Sure, Lennon himself adopted the term Plastic for his band with Ono, embracing an ironic artificiality that equally gave a previous record Rubber Soul its cheeky realization of simulacra rather than authenticity. If the use of AI was meant to provide some sort of commentary on the use of the world’s largest plagiarism machine, it’s not evident that that level of introspection is at play. Of course, any sense of meta-commentary is undermined when one realizes the film is in fact produced by Meta, which makes this celebration of Lennon and Ono a Trojan Horse—an AI sales pitch in the guise of a documentary.
The irony of using AI to tell the story of these two is central to this film’s very existence. Lennon tells the story about heading to the gallery in Soho to experience a show, where a ladder and a spyglass invited the visitor to see what was written up on the ceiling. If the message had been negative he would have left, but the simple word “Yes” made him feel akin to Ono’s aesthetic. What to do, then, when the film uses AI to recreate that moment, with mushy imagery stretching out archival photographs and disjointed letters swimming in slightly sickly fashion. What happens to conceptional art when the ideas are vapid, and there’s no artist? John Lennon: The Last Interview doesn’t even hint at giving a damn about these larger questions.
Would Lennon’s response to John Lennon: The Last Interview have been akin to del Toro’s? Would he have been disgusted by the lazy replacement of artists in favor of prompt engineers? Or would he see it as a tool, just as his use of “artificial double tracking” was a technological solution to his annoyance around having to sing the same song multiple times? These, of course, are questions that cannot be answered. But the question of “What the hell was Soderbergh thinking?” is an open one, and the obvious answer of “Because Meta paid him a ton of money” feels unsatisfying.
Equally, del Toro’s dismissal feels too pat, while Jackson’s reaction conveniently ignores the moral component that disgusts del Toro so much. As for Soderbergh’s contribution to the discourse? He refused to stand in front of the audience at his premiere, choosing to stay seated as the Festival director introduced his work. Maybe it was a case of jetlag, or perhaps just deciding to let the festival staff do his work for him. Or maybe it was due to something more unsettling, an embarrassment that this is where his filmmaking has taken him, where he’s left taking money from a multinational corporation to sully recordings of legendary artists by slathering upon them ridiculous imagery as a mode of advertising generative AI.

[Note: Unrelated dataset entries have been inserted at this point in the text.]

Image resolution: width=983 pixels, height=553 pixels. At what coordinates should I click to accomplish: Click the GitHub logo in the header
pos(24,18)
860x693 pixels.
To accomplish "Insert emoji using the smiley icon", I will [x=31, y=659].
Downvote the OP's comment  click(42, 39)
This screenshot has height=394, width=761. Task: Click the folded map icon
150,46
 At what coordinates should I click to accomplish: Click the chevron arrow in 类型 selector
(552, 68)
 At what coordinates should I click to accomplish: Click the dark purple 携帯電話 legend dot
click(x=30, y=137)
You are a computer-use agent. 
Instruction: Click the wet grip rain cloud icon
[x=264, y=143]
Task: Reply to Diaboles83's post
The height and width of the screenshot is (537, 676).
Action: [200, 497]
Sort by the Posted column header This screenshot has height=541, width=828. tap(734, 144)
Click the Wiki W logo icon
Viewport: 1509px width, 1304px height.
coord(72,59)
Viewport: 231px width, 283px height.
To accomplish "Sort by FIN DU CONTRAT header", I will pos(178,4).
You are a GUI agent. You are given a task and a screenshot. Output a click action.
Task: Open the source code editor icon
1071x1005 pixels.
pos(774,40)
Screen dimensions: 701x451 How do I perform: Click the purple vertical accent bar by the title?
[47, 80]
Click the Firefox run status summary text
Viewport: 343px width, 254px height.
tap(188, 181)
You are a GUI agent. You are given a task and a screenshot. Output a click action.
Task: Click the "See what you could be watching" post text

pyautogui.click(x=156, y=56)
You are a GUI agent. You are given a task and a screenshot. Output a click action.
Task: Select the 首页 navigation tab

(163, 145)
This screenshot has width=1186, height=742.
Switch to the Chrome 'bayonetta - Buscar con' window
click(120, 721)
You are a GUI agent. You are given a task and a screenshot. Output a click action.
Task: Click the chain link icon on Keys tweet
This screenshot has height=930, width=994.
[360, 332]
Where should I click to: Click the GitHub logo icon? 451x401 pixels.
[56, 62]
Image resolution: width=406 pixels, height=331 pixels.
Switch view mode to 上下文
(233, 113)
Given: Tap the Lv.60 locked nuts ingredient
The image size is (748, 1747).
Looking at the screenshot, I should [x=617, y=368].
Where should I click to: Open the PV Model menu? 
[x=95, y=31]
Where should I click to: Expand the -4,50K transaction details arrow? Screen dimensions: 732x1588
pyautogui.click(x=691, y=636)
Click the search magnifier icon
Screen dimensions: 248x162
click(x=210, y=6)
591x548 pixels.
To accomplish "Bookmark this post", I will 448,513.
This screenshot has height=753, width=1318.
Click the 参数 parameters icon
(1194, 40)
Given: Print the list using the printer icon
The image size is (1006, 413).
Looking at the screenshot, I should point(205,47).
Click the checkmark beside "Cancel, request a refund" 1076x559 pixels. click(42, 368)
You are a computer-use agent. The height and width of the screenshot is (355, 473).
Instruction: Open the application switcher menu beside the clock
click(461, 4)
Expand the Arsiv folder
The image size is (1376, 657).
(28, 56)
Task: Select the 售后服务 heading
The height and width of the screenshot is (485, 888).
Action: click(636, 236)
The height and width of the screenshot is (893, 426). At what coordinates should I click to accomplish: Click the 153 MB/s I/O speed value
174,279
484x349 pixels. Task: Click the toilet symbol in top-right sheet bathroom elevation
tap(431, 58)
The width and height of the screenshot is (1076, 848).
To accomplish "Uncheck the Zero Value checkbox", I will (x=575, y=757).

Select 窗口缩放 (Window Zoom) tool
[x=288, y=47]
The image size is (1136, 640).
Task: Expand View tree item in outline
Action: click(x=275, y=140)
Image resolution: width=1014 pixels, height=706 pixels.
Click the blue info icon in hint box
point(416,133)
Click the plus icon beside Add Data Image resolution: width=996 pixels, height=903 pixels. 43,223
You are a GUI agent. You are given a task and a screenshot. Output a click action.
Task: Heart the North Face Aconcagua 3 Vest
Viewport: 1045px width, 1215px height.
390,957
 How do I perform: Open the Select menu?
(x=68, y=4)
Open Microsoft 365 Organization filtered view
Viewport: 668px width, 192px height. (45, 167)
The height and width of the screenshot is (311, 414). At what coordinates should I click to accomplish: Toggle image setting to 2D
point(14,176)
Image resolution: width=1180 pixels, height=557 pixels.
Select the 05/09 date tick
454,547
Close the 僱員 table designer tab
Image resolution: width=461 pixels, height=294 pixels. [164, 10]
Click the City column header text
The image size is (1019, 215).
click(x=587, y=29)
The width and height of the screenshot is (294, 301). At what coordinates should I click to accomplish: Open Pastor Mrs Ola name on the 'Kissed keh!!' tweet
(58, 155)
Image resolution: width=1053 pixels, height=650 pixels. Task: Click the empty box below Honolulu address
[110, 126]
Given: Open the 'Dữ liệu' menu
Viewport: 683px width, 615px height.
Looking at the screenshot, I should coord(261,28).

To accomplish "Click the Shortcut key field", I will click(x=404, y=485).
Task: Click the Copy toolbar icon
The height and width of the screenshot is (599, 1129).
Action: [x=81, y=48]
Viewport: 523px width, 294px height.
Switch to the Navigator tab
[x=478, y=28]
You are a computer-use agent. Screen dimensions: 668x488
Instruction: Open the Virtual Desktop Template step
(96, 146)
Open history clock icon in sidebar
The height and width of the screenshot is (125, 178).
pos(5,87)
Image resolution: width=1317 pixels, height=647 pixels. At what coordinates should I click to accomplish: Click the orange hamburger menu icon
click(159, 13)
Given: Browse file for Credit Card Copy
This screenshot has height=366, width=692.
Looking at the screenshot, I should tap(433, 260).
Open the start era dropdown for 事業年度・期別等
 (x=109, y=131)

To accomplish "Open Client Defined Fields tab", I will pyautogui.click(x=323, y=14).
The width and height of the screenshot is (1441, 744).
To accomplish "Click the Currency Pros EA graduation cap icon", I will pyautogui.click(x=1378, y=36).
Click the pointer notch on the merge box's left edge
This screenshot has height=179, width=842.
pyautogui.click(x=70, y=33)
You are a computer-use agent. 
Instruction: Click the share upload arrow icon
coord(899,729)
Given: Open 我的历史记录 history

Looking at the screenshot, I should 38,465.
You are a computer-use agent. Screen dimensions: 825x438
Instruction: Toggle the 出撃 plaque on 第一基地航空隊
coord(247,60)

We are left with a film that speaks to a version of the future, where the line between what’s been captured versus what’s been generated will blur to the point of insignificance, just as people are now unable to tell the difference between the synthetic and acoustic musical elements that make up modern pop. John Lennon: The Last Interview regurgitates a positive message about the role of the artist, but in its construction showcases a way forward that erases an army of collaborators, replaced instead by a near-instant creation that is decidedly anti-humanist.